\section{Initial Data Exploration}
Before conductive elaborate data mining experiments, it is good practice to first check if simpler methods
would work adequately.

Accordingly, after discretizing the data\footnote{Discretization
is the processing of dividing a continuos range into a small number
of bins. A repeated result is that discretization improves the
performance of data miners~\cite{Dou95,Yang09}.} using minimum
description length criterion \citep{Fay1992}, we performed visual
data analysis to find interesting patterns in the data before running
any learners. Figure \ref{figParentsEdLevelRET3} shows the third-year
retention percentage for different education levels of parents. The circles on that diagram show the 
probability that some attribute range selects for third year retention. For exampXXXX and
it is clear that retention percentage increases with the parent's
education level.


\begin{figure}[t]
\centering
\includegraphics[scale=0.7]{ParentEducationvsRET3}
\caption{Parent's education level vs. RET3 percentage. Red dashed line represents the baseline RET3 percentage}
\label{figParentsEdLevelRET3}
\end{figure}

\begin{figure}[t]
\centering
\includegraphics[scale=0.7]{ParentHouseHoldSizeRET3}
\caption{Parent's household size vs. RET3 percentage (left), and distribution of parent's household size (right). Red dashed line represents the baseline RET3 percentage.  Note that the ``0'' household size denotes missing and auto-computed entries. }
\label{figParentsHHSizeRET3}
\end{figure}

As shown in Figure\ref{figParentsHHSizeRET3}, parent's household size had an effect on third-year retention. This trend is counter intuitive, as bigger household would suggest less parental attention and sharing resources.

\begin{figure}[t]
\centering
\includegraphics[scale=0.7]{RET3HSGPAS_TA}
\caption{Student tax form type vs.

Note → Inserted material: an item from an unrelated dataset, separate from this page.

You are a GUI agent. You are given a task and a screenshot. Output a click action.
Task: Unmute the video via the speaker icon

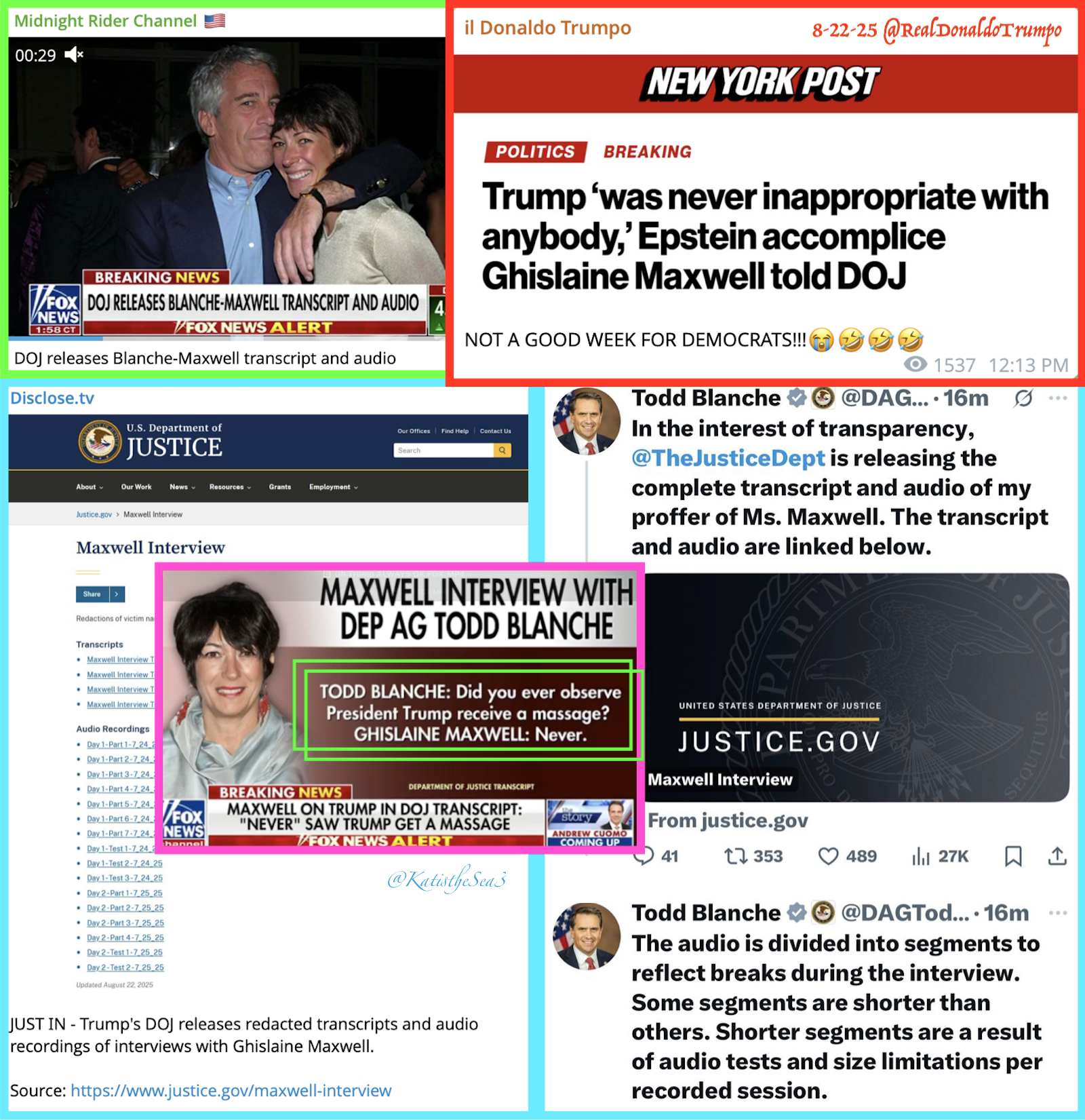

RET3 percentage, grouped by high school GPA. Red dashed line represents the baseline RET3 percentage. On the right, a log-frequency histogram of student tax form type.}
\label{figRET3HSGPAS_TA}
\end{figure}

Figure \ref{figRET3HSGPAS_TA} shows the positive effect of high school GPA on the third-year retention percentage; and  for the tax form type 3 and 4, the retention percentages are very high compared to the retention percentages for tax form type 1 and 2.